* TASK DESCRIPTION: Please output, exactly and without pictures, the lines from the opening of the listing below through the line containing "Click the Taxes column header", both included.
Top of MATERIALS PROVIDED
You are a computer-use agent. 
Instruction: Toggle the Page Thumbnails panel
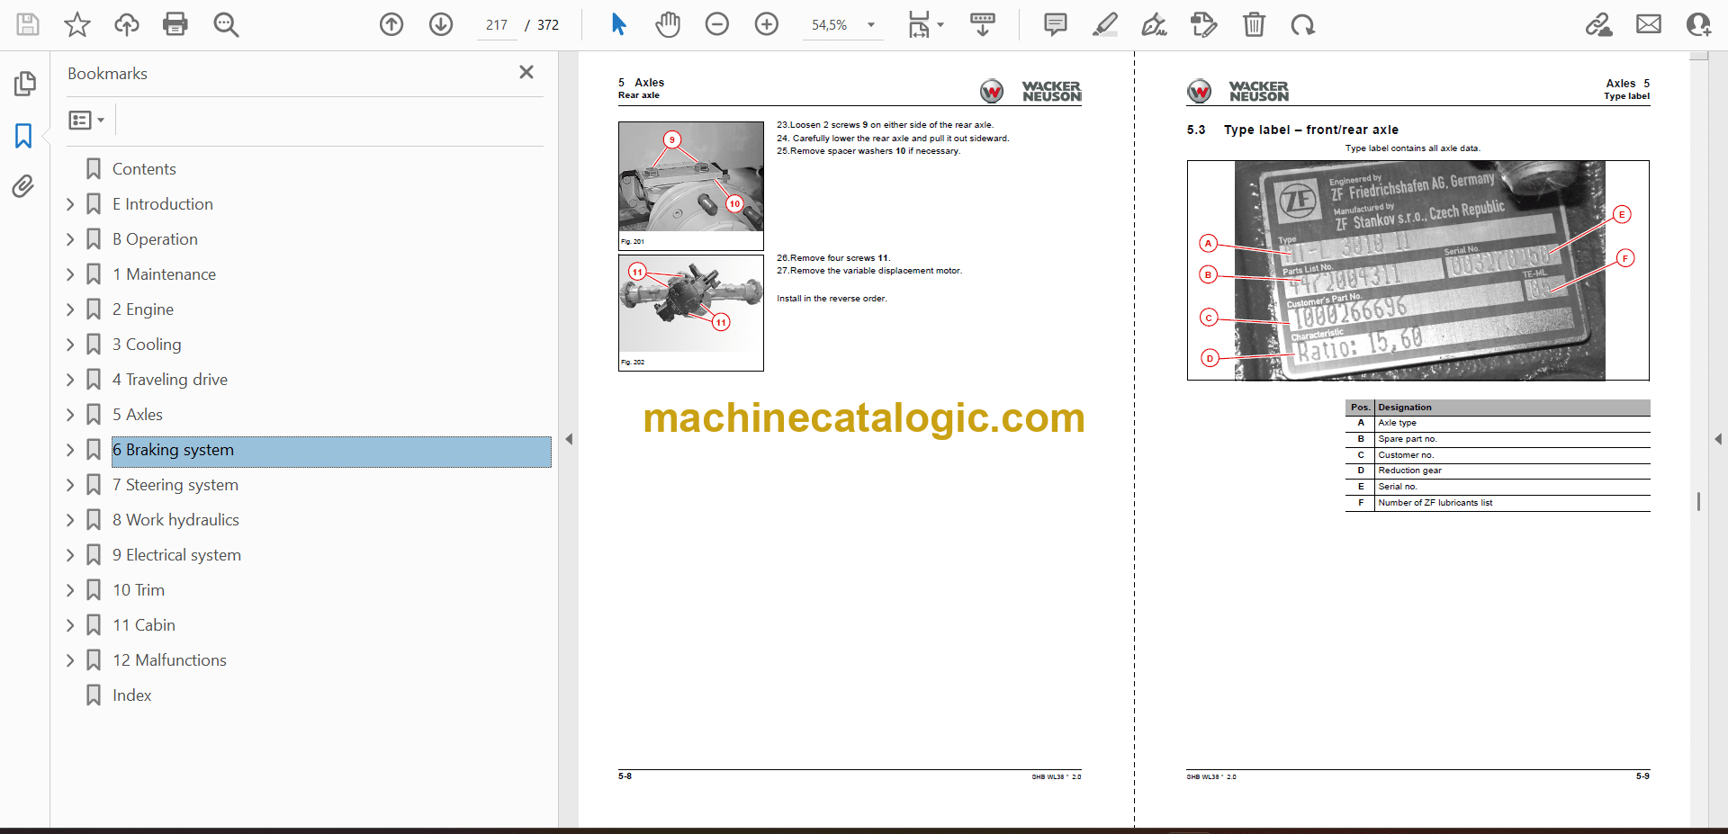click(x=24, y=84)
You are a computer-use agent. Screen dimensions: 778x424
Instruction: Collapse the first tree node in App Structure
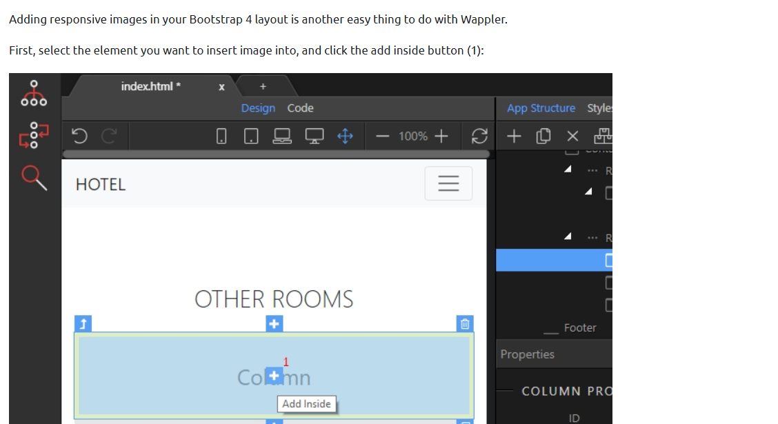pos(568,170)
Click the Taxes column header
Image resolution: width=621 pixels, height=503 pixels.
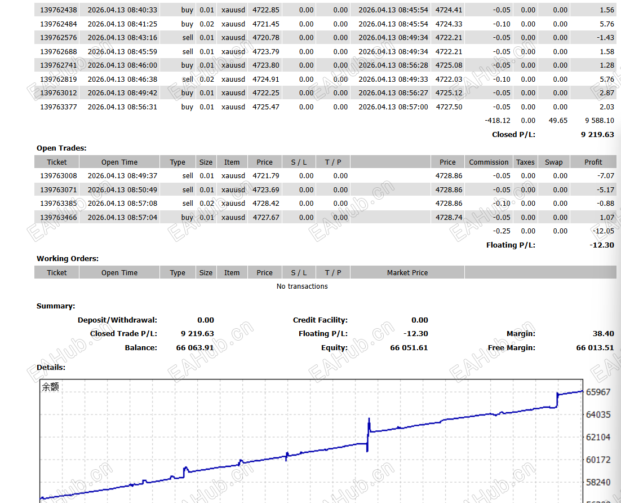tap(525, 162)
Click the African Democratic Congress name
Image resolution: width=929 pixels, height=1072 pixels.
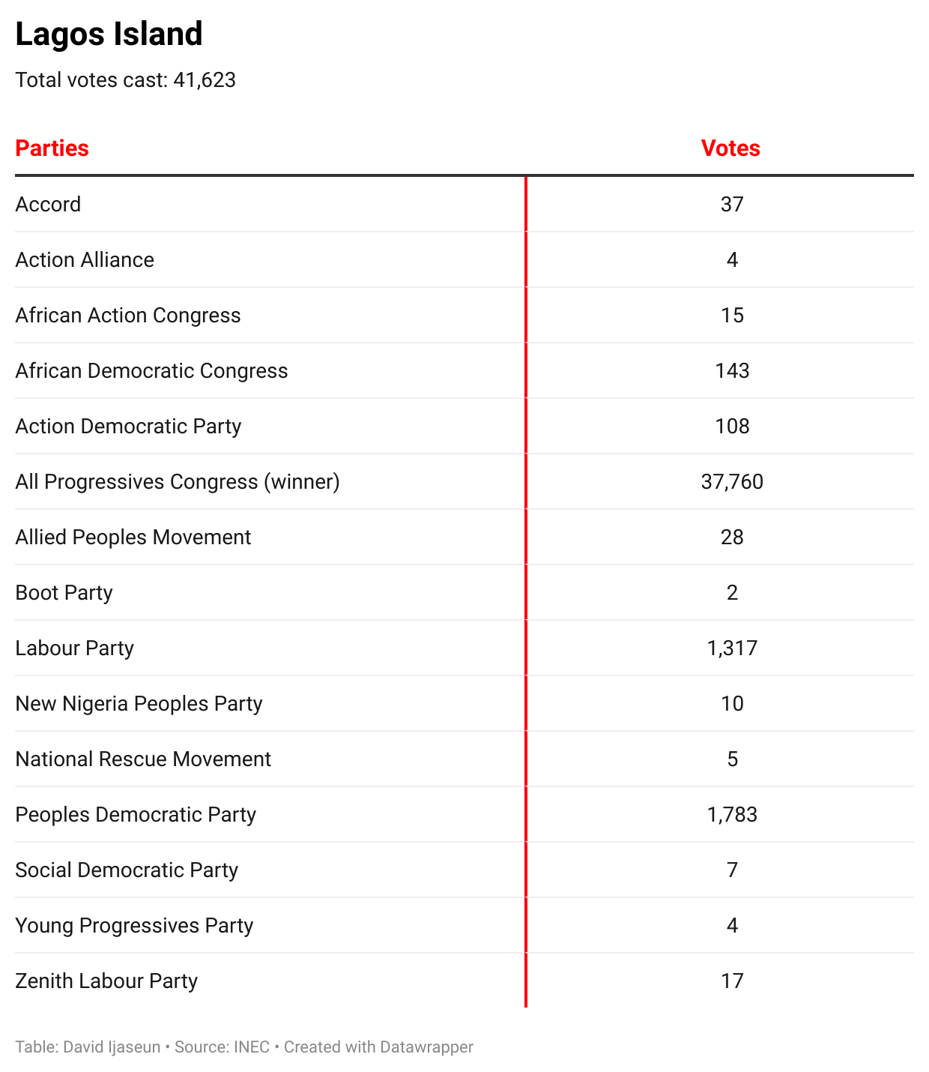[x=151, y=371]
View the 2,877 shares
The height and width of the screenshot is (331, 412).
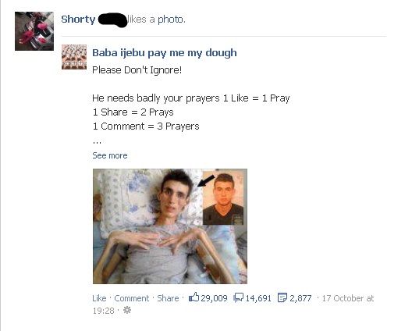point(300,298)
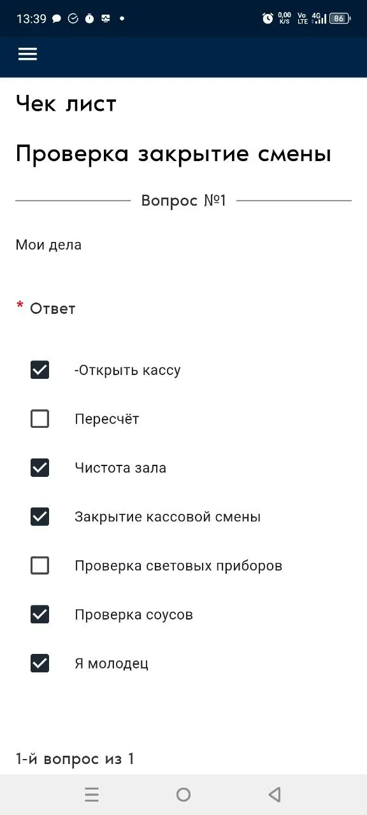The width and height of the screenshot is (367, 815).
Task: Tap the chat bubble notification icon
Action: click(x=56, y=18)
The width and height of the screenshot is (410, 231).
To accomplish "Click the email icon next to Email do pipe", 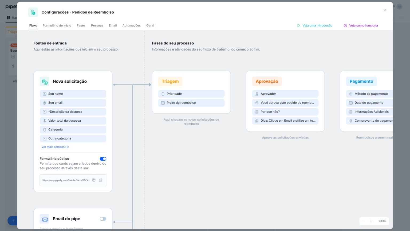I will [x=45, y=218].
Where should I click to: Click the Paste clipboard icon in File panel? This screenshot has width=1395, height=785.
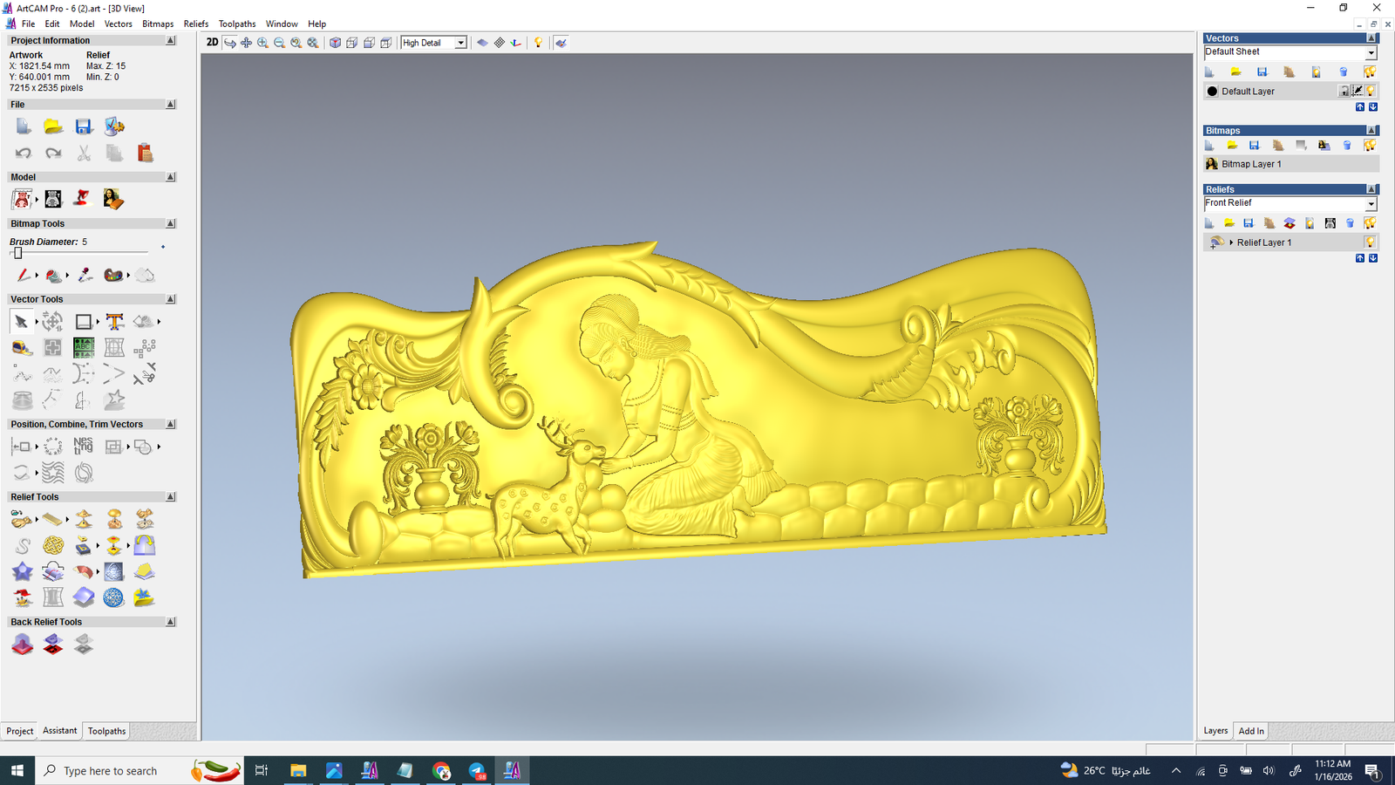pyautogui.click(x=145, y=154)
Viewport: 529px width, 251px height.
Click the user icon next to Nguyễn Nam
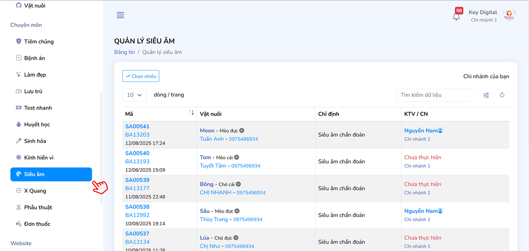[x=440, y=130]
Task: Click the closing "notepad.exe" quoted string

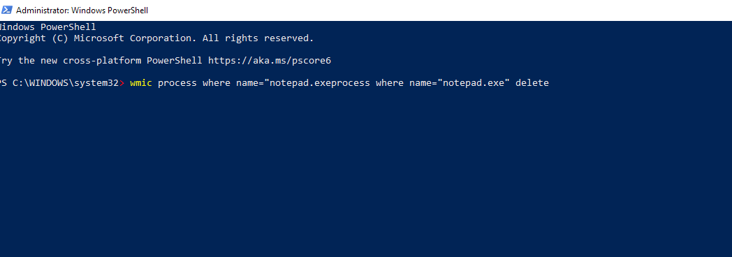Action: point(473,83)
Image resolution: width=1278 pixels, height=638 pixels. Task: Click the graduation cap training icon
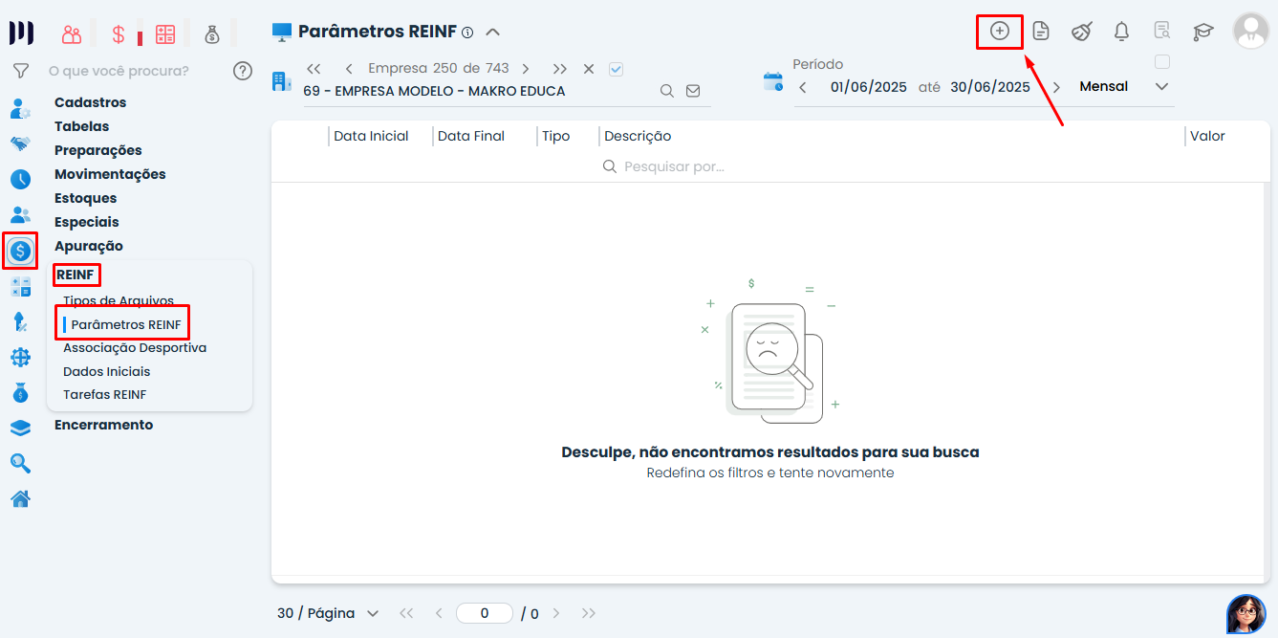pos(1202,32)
Bottom of MATERIALS PROVIDED
* SOLVED PROBLEM:
You are a computer-use agent. 
Instruction: Toggle the Page Thumbnails panel
click(x=24, y=84)
You are a computer-use agent. Screen dimensions: 778x424
Instruction: Collapse the first tree node in App Structure
pos(568,170)
Click the Taxes column header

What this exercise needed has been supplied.